Nouvelle traduction par Patrick Dusoulier :
4 : Livre de Poche n°7273 (2005), avec une préface de Gérard Klein.
Titre original : « The Blue World » (1966).
Cette planète n’a pas de nom. Il y a une douzaine de générations un vaisseau transportant des repris de justice vers une planète-prison s’est écrasé à sa surface. Coupés des autres planètes habitées par l’homme, les naufragés ont survécu et même prospéré. Aujourd’hui, leurs descendants vivent une vie presque idyllique jusqu’au jour où...

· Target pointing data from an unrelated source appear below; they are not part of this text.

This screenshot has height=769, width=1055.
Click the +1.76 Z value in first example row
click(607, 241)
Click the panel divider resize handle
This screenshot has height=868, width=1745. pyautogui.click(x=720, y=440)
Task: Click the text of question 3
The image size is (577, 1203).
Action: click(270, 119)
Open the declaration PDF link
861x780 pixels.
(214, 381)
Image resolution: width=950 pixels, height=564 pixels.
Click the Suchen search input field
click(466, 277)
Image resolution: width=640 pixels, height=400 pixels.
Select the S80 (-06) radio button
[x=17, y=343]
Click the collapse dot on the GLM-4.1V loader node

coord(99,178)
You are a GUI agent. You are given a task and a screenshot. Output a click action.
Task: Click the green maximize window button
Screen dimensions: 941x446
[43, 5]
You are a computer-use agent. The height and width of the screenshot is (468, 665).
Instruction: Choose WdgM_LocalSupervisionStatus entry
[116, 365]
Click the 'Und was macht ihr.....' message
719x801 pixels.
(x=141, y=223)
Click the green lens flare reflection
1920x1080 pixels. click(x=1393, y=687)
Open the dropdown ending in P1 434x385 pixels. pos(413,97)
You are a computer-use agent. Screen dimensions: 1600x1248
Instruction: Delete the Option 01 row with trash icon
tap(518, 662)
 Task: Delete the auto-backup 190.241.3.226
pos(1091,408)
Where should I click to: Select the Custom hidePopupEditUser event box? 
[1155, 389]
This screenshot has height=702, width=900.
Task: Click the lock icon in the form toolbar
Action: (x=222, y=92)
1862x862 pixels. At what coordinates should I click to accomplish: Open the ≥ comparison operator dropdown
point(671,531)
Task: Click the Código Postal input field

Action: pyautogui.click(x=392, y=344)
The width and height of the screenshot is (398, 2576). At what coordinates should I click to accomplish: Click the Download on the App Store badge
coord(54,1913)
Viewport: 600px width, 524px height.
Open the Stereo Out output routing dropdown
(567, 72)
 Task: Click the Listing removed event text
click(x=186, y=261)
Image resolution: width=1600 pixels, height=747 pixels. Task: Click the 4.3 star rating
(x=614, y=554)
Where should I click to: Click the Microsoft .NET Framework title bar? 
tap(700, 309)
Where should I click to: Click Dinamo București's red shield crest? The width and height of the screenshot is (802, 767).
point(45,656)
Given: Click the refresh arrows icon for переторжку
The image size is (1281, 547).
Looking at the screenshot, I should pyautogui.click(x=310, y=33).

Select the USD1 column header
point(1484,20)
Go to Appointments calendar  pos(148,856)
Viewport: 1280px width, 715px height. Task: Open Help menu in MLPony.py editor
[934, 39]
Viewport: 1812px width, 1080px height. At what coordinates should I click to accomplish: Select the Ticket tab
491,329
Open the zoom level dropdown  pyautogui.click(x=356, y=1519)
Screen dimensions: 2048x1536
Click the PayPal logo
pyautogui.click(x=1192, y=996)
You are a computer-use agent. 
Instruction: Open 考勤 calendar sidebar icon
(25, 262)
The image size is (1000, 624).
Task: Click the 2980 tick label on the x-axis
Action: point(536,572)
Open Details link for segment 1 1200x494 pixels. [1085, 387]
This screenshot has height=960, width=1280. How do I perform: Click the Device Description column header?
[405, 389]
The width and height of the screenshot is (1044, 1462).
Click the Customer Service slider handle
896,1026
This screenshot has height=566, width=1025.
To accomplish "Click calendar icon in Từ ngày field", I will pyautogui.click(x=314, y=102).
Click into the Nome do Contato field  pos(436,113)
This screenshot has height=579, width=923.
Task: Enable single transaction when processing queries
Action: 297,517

J’ai toujours été un grand admirateur de Jack Vance. En tout cas au moins depuis que j’ai lu le « Chasch » le premier roman du cycle de
Tschaï en 1976. Je relie régulièrement ce chef d’oeuvre de la Science Fiction et je trouve à chaque fois que Jack Vance a un don pour imaginer des sociétés humaines ou extraterrestres différentes mais crédibles. Il a trouvé le Saint-Graal de cette littérature qui est l’alliage de l’étrangeté et du réalisme.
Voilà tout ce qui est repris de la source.